Mammalian central nervous system (CNS) is a complicated and precise connectivity of intertwining neurons nourished and assisted by glial cells- astrocytes, oligodendrocytes, and microglia. Smooth functioning of the CNS is produced by excitation and inhibition of neuronal firing/action potential i.e. relay of potential variation traveling between the cell body (soma) and its projections at the axonal terminus/ni.

Suitable Serotypes for CNS tissue

AAV1, AAV2, AAV4, AAV5, AAV8, AAV9

Disorders of the Central Nervous System

While timely excitation and inhibition of regional subpopulations of neurons controls motor, behavioral, hormonal, sensory and cognitive outcomes; unregulated neuronal activity and selective damage of neuronal or glial subgroups has been related with CNS disorders. Such disorders can happen from drug abuse, injuries, genetic, epigenetic and environmental factors.

Loss of functionality in affected cell types within the brain can often be associated to defects in single genes. For example, a range of neurological disorders happen from the inability of cells in the CNS to break down metabolic end products (e.g. lysosomal storage disorders (LSDs).

Therapeutic Approaches to CNS disorders

Gene therapy is being utilized for dealing with severely debilitating diseases by delivering healthy cargo of genetic data to afflicted cell/tissue types. Viral vector mediated gene therapy offers the ability to conduct efficient in vivo gene transfer of therapeutic transgenes organized to the CNS. In specific, Adeno-Associated Viruses (AAV) have emerged as promising tools for clinical gene transfer in a wide range of genetic diseases with neurological manifestations.

Recombinant Adeno-Associated Viral Vectors

Adeno-associated viruses (AAV) are non-enveloped, helper-dependent parvoviruses with an icosahedral capsid architecture ~25 nm in diameter. AAVs package ~4.7 kb genome flanked by ~145 bp inverted terminal repeats (ITRs) on the 5’ and 3’ ends.
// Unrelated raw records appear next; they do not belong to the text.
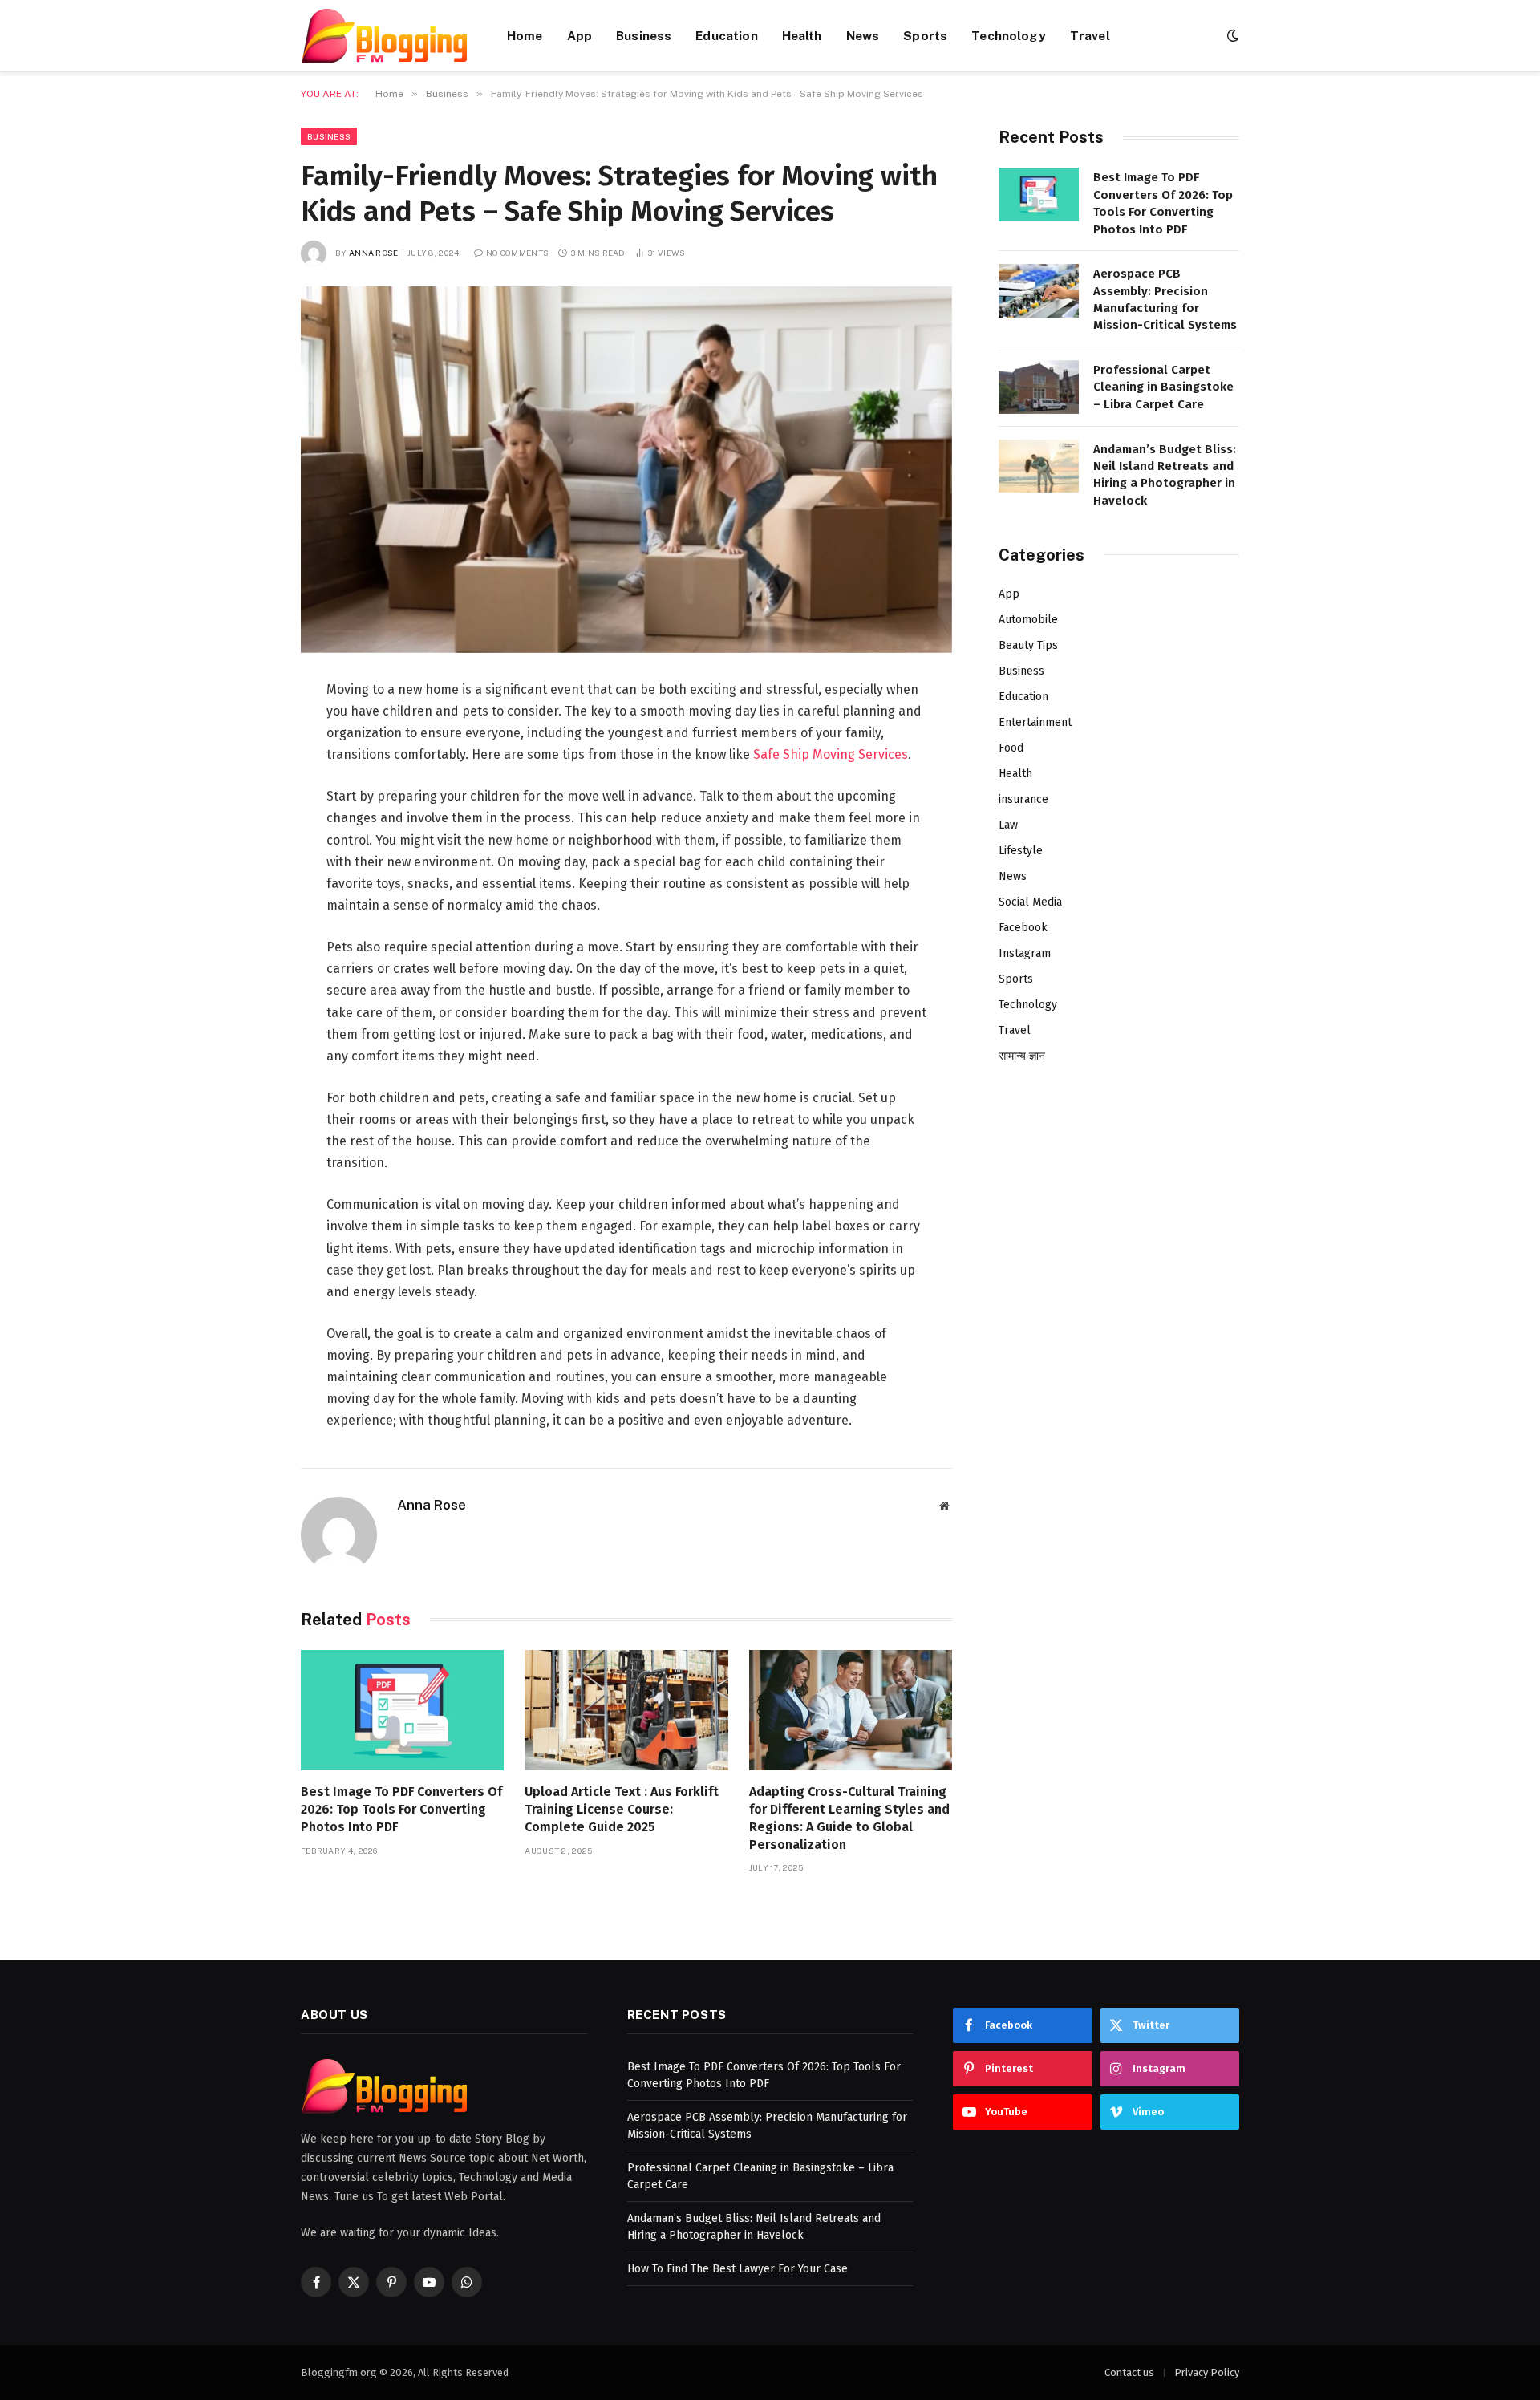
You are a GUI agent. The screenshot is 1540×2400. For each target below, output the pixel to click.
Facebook (1023, 927)
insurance (1023, 799)
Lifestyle (1021, 850)
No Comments (517, 252)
Three developments have been instrumental in enabling the aim of AAV as a recombinant vector for gene transfer applications: a) the ability to pseudotype AAV vectors by utilizing AAV capsids of natural or synthetic origin ; b) cloning and characterization of adenoviral helper genes that are minimally necessary for generation of infectious AAV particles; and c) understanding that inverted terminal repeats (ITRs) are the only cis-acting molecular signature for profitable packaging of transgenes within an AAV capsids.

Production Process

Subcloning (Optional)

We begin by subcloning the gene of interest (GOI), shRNA or gRNA into an associated pAAV cis-plasmid.
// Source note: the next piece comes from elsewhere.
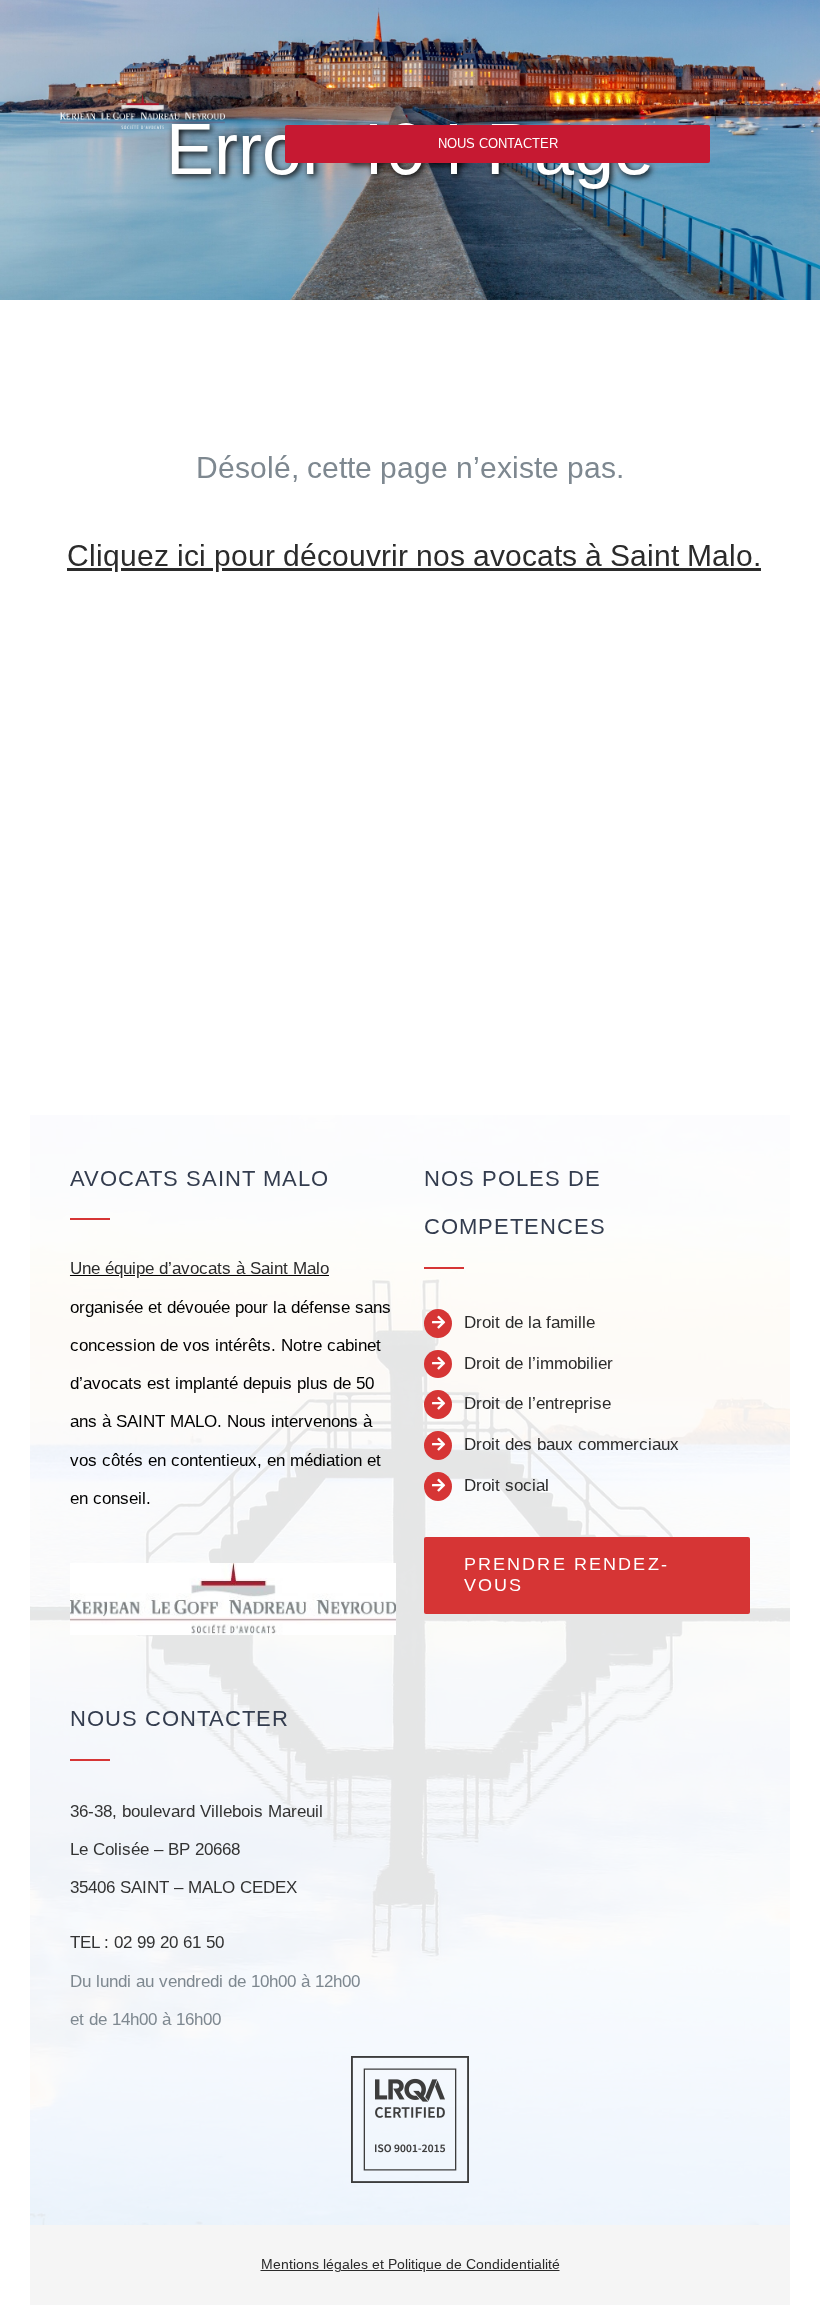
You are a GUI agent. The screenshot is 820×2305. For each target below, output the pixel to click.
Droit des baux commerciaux (571, 1444)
Large-scale Production (Optional)

Large-scale preparation of the pAAV cis-plasmid and complimentary plasmids utilizing Qiagen Endo-free Mega Prep kits.

Large scale Transfection

Large-scale transfection of engaged plasmids into 40x15cm plates of HEK293 cells.

Purification

Harvest the AAV production cells and purify the AAVs through a sequence of CsCl centrifugations.

Titer Determination 

Find the titer of the viral stock (in genome copy number per ml, or GC/ml) through quantitative real-time PCR.

Workflow

AAV Products

Human

•Over-Expression Products

•shRNA Products

•miRNA Products

Mouse

•Over-Expression Products

•shRNA Products

•miRNA Products

Rat

•Over-Expression Products

•shRNA Products

•miRNA Products

Key Features and Benefits

•Ready to utilize for in vitro and in vivo applications

•High titer: improved transduction efficiency

•Transduction of dividing and non-dividing cells

•Expert Technical Support 

•Quality and user friendly 

References

1.Simonato M, et al (2013) Progress in gene therapy for neurological disorders. Nat 

Rev Neurol 9(5): 277-291.

2.Gray SJ (2013) Gene therapy and neurodevelopmental disorders. 

Neuropharmacology 68: 136-142.

3.Agbandje-McKenna M & Kleinschmidt J (2011) AAV capsid structure and cell 

interactions. Methods Mol Biol 807: 47-92.

4.Lentz TB, Gray SJ & Samulski RJ (2012) Viral vectors for gene delivery to the 

central nervous system. Neurobiol Dis 48(2): 179-188.